WORK TASK
Beginning with the line that includes "How do I perform: Edit" and ending with the last line, print the records exactly, leaving every picture out.

GIVEN RECORDS
--------------------------------
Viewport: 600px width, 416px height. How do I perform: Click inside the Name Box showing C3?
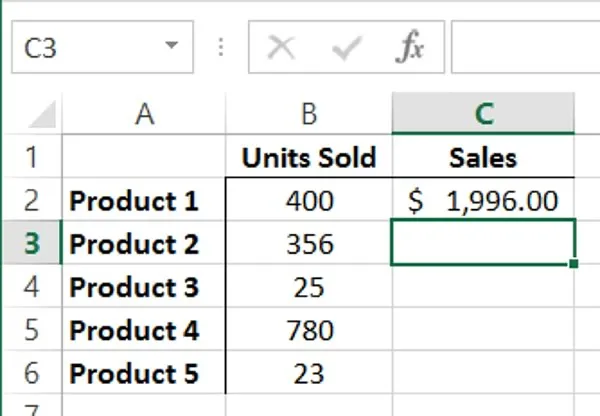click(x=80, y=48)
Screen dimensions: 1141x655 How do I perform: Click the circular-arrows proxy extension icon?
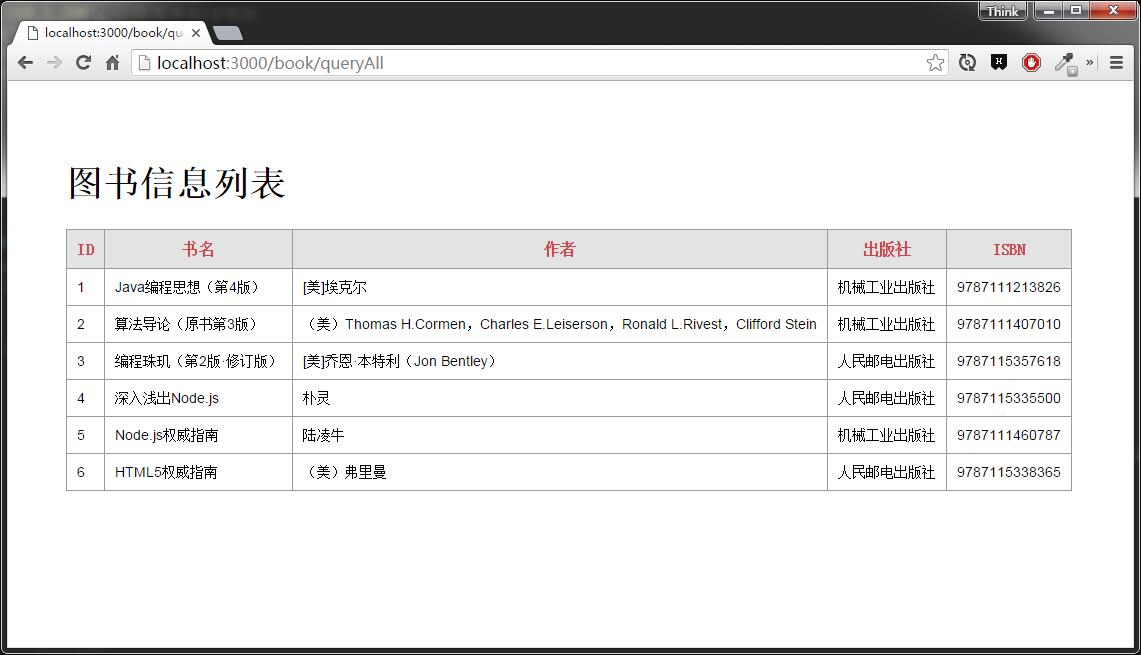coord(967,62)
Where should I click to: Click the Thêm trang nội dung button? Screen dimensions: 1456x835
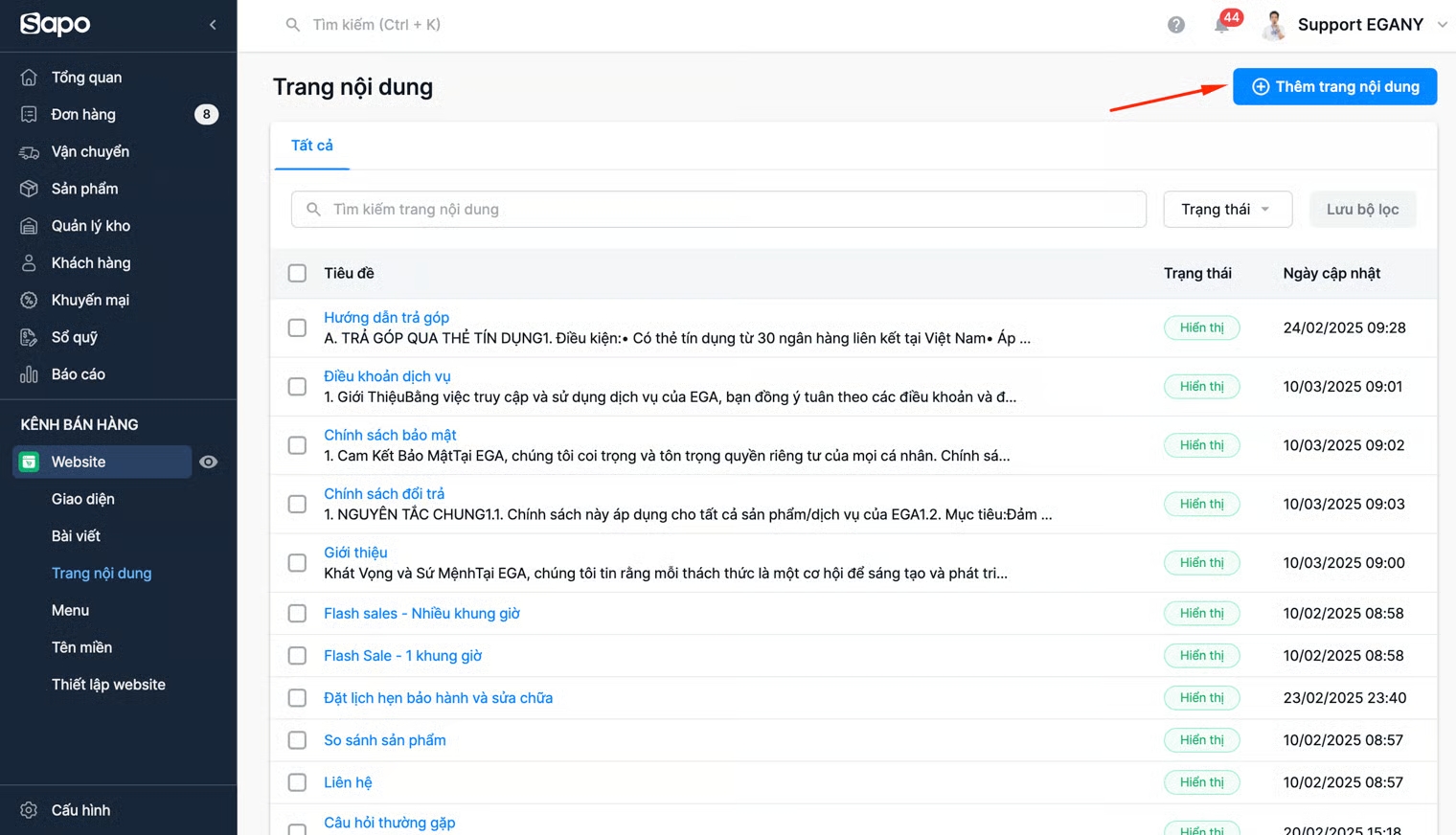[x=1334, y=87]
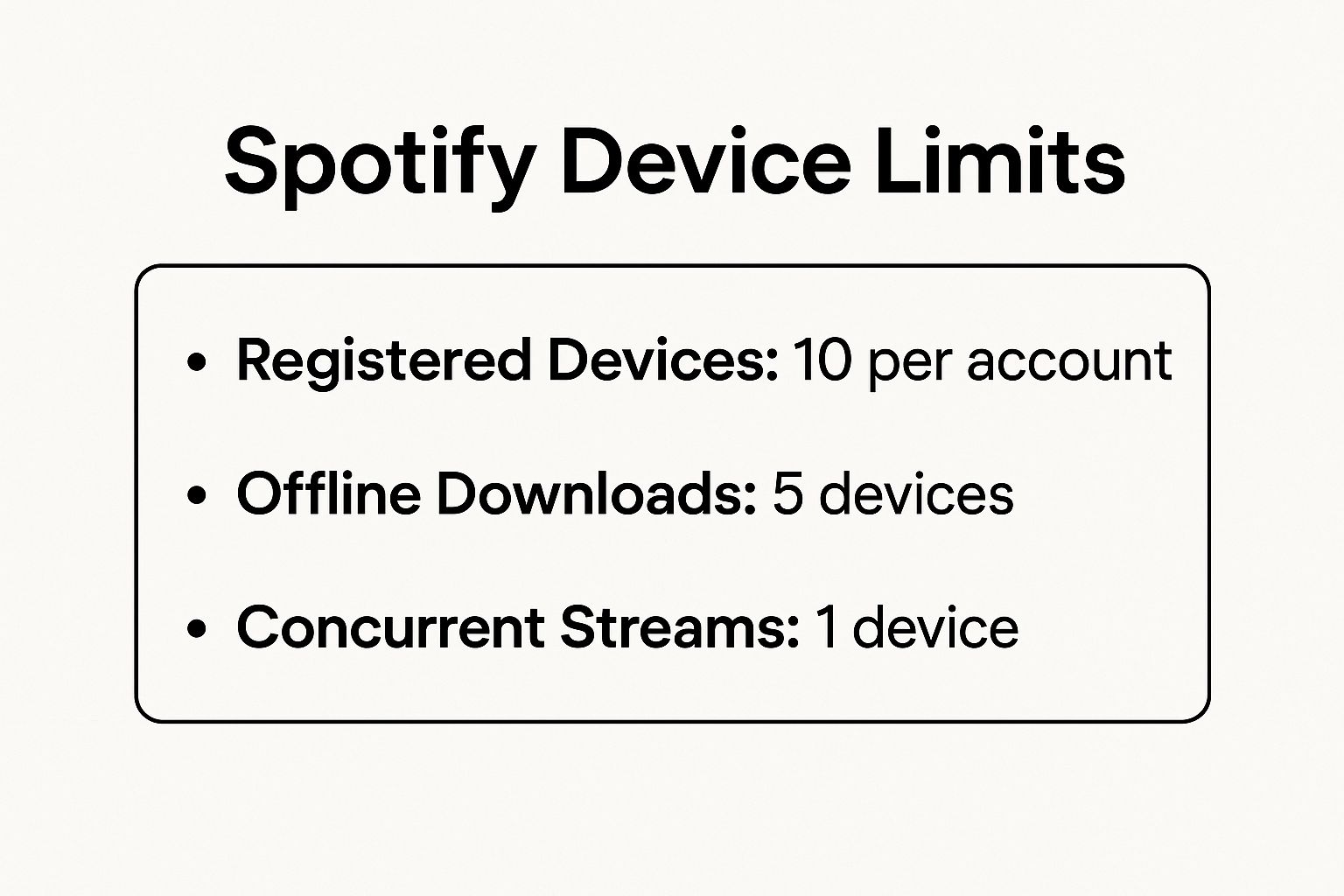Click the word account
The height and width of the screenshot is (896, 1344).
(x=1069, y=361)
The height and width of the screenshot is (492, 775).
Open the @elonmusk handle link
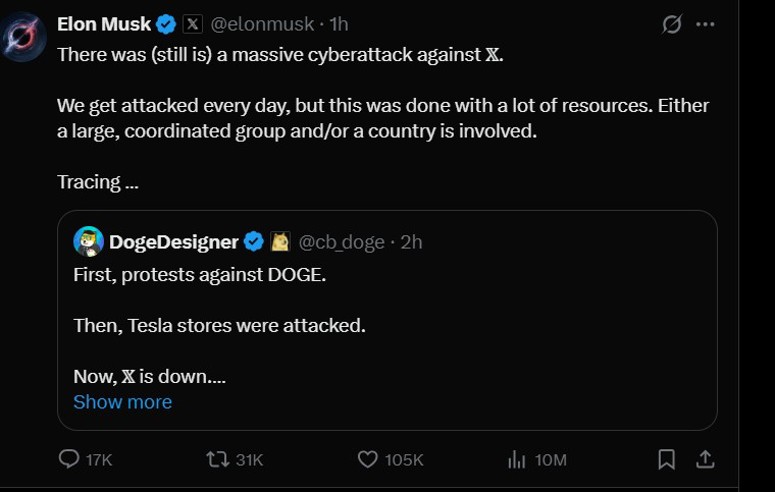point(262,24)
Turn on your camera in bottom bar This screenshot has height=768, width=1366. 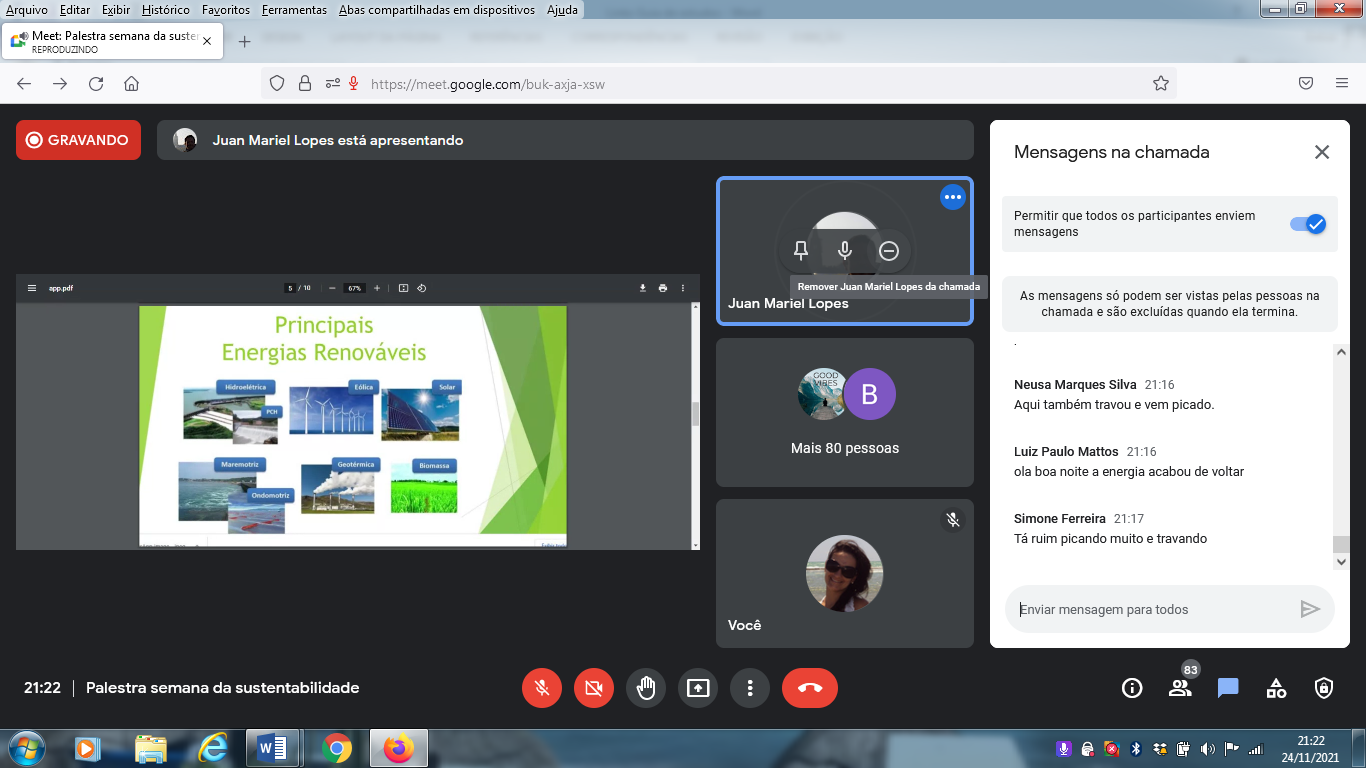[594, 688]
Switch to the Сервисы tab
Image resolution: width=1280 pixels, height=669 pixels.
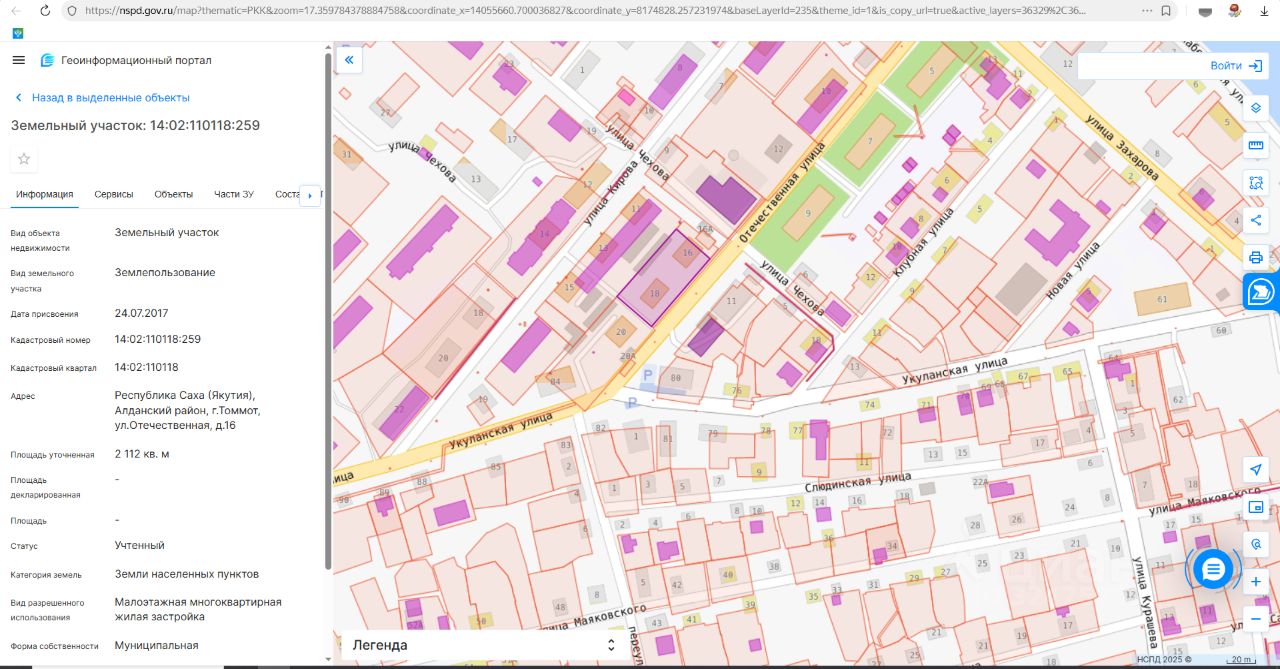coord(114,194)
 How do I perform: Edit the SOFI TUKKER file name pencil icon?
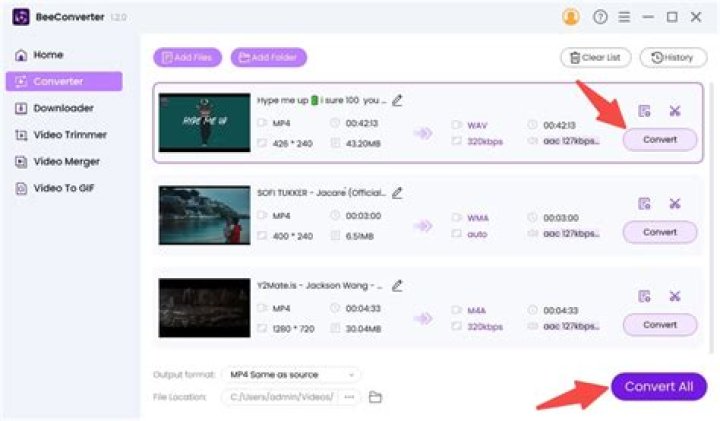click(x=398, y=192)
--------------------------------
RESULT OF THE EXERCISE
 How do I perform: Edit the SOFI TUKKER file name pencil icon?
click(x=398, y=192)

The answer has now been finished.